By Amy Donaldson, KSL | Posted - Feb. 26, 2020 at 9:35 p.m.



SALT LAKE CITY — The first Utahn to have a confirmed case of coronavirus is being released from a Japanese hospital after two consecutive negative tests.

Tooele resident John Haering is one of three Utahns who has tested positive for the virus, all sailed on the Diamond Princess cruise ship, which quarantined passengers on Feb. 5 after a passenger who left the ship was confirmed to have the virus in a Hong Kong hospital.

Haering, who has also been battling pneumonia, was taken off the ship nearly two weeks ago after running a fever for several days and was taken to the hospital in Chiba, Japan, where he was confirmed to have the COVID-19 virus. His wife, Melanie, remained on the cruise ship docked in Yokohama until U.S. government officials sent a plane to bring U.S. citizens to Air Force bases in Nebraska, Texas and California.

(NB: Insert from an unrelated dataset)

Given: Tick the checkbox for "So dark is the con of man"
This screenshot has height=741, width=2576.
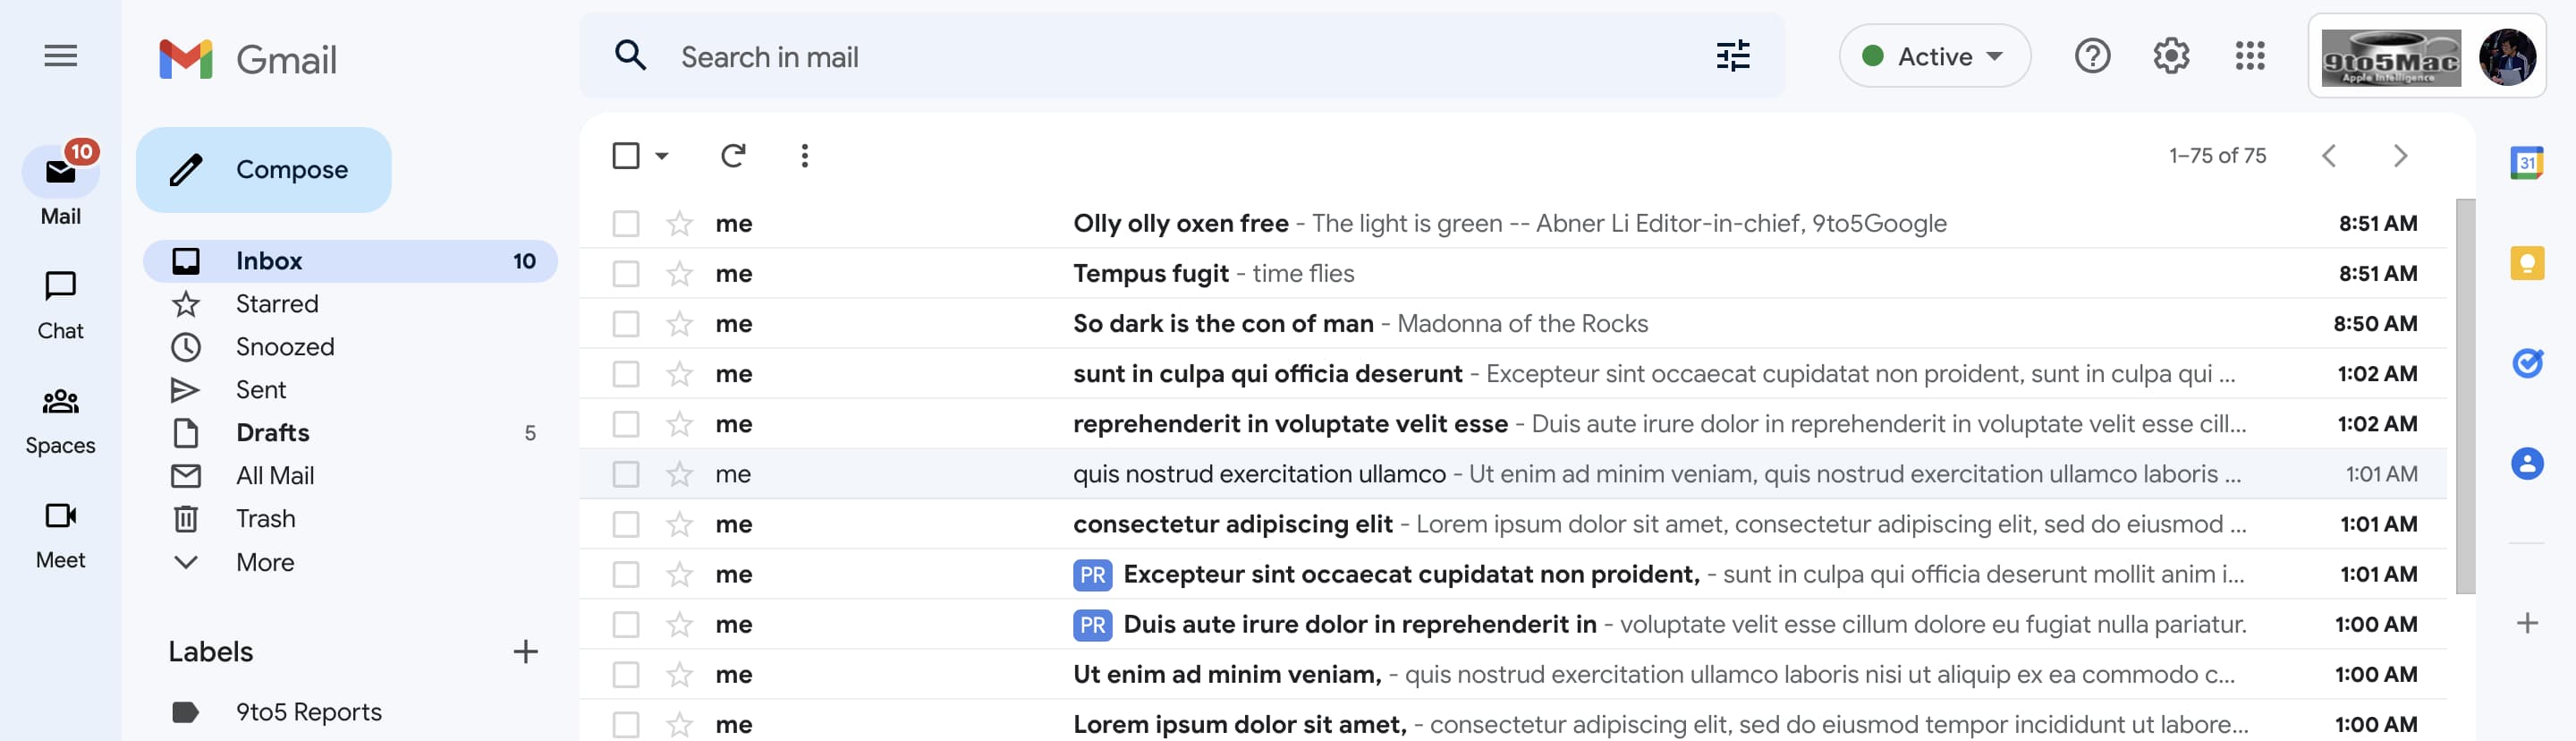Looking at the screenshot, I should point(625,324).
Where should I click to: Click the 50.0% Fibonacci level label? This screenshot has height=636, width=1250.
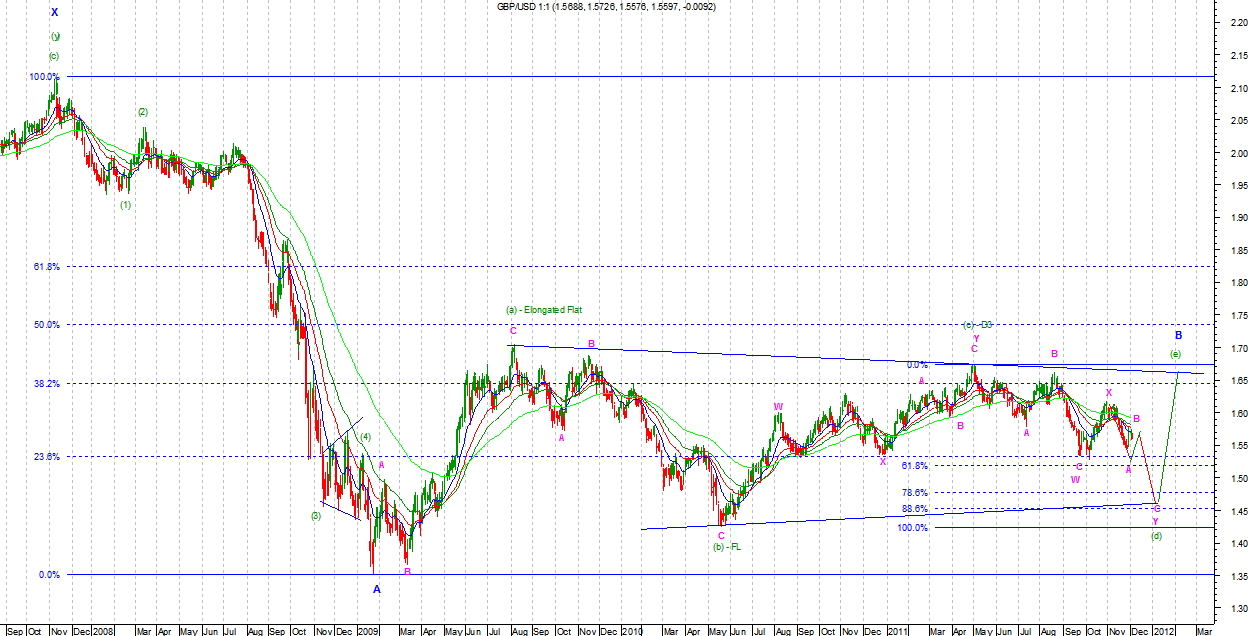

“Well, babe, the happy day is here,” Haering said in an emotional video shared with KSL that he sent to his wife, who is quarantined at Travis Air Force Base in California. “I’m free to go. They gave me my release. I am going to be coming back to the USA. So thrilled and so happy and can’t wait to put my arms around you.”

The couple exchanged good news videos, with Melanie Haering sending her husband a video letting him know that she too tested negative for the virus. Melanie Haering is the only one of the four Utahns on the Diamond Princess who has never tested positive for the virus.

She told KSL in a text that she “got chills” when she opened the envelope and saw her results. Her 14-day quarantine ends on Monday, and she believes she will be allowed to go home after that. John Haering now will now work with officials from the U.S. Embassy in Japan and the Centers for Disease Control and Prevention to get clearance to return to the U.S.

John Haering has been fighting pneumonia for more than a week, but he told his wife in the video that the doctors have said he’s improving.

“He doesn’t see any problem with my pneumonia,” he said through a medical mask. “It will just go away. So, wahoo! I’m coming home.”

The other Utah couple, Mark and Jerri Jorgensen, received some bad news during that same time frame. Jerri Jorgensen, who tested positive the day after John Haering was removed from the ship, got another positive test on Tuesday. That same day, her husband, Mark, who had tested negative on the ship, tested positive at Travis Air Force Base.

He was taken by ambulance escorted by U.S. Marshals to a nearby hospital in Fairfield, California.

“They came around and offered us swab tests,” he said of arriving at the Air Force base. “I did that thinking it was routine because I had not tested positive. They said, ‘We’re sorry to tell you this, but you’re positive.’ I was kind of blown away, actually.”

He said he was around both his wife and another passenger who tested positive.

“I’ve been around a lot of people who were sick,” he said, noting there were also sick passengers on the flight to California. “I’m here until I get two consecutive negative tests.”

He said a new CDC protocol requires he be tested everyday. With a four or five day turnaround, he won’t start getting results until the weekend. He has had two kidney transplants, the most recent five years ago, but said he doesn’t think that impacts his treatment or the tests.

“They’re finding the incubation period may be longer than they thought it was,” he said. “It may be between 20 and 30 days. I don’t want to think about 20 days in this room, but if that’s what I have to do, that’s what I have to do.”

He and his wife talk daily, and he said they’re determined to stay positive and not fret over future possibilities.

“The biggest lesson I’ve learned is just to accept what’s right in front of me,” said Jorgensen. “Just learning to accept it and roll with it.”